*Assigned task*: Retype the data exactly. Spelling and punctuation stay as they are.

*** Opening of Material for this exercise ***

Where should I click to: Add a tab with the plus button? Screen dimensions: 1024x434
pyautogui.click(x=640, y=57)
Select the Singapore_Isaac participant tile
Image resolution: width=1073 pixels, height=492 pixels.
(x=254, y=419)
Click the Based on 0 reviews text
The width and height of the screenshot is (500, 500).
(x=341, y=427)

*** Close of Material for this exercise ***

*Finished exercise*:
Where should I click to: Add a tab with the plus button? Screen dimensions: 1024x434
pyautogui.click(x=640, y=57)
Select the Singapore_Isaac participant tile
Image resolution: width=1073 pixels, height=492 pixels.
(x=254, y=419)
Click the Based on 0 reviews text
The width and height of the screenshot is (500, 500).
(x=341, y=427)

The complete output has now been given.